DATA TO USE ▸
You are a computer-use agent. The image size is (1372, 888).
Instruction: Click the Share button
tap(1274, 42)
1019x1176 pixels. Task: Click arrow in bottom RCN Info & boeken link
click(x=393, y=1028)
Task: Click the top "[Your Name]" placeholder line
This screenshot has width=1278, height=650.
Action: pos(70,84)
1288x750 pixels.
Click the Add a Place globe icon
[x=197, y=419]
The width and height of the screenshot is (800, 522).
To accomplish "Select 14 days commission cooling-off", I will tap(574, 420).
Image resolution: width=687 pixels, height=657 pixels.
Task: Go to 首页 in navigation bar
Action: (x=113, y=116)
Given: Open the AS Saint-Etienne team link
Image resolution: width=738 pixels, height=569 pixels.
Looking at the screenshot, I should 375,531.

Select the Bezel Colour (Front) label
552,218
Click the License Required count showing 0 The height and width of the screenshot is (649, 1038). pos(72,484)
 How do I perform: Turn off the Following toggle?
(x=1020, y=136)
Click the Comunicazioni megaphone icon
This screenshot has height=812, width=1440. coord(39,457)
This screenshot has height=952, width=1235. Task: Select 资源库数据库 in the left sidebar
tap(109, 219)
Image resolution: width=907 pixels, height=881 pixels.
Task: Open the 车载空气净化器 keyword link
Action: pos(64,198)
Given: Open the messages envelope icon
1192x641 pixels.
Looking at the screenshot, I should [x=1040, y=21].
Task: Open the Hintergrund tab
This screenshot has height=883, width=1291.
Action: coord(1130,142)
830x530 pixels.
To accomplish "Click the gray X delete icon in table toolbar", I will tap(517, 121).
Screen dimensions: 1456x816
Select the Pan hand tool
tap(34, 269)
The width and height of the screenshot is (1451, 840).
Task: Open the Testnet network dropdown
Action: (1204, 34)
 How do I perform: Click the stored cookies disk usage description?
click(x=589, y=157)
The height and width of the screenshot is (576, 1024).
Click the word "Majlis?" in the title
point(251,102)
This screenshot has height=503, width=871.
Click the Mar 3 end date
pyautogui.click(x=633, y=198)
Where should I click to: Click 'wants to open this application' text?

INSTRUCTIONS FOR THE TASK ▸ Give back, word for word, the lines from the one with "This screenshot has height=503, width=871." through the last line of the entries, both included, and no other line.

EXERCISE OUTPUT ▸
This screenshot has height=503, width=871.
Click the Mar 3 end date
pyautogui.click(x=633, y=198)
Where should I click to: Click 'wants to open this application' text?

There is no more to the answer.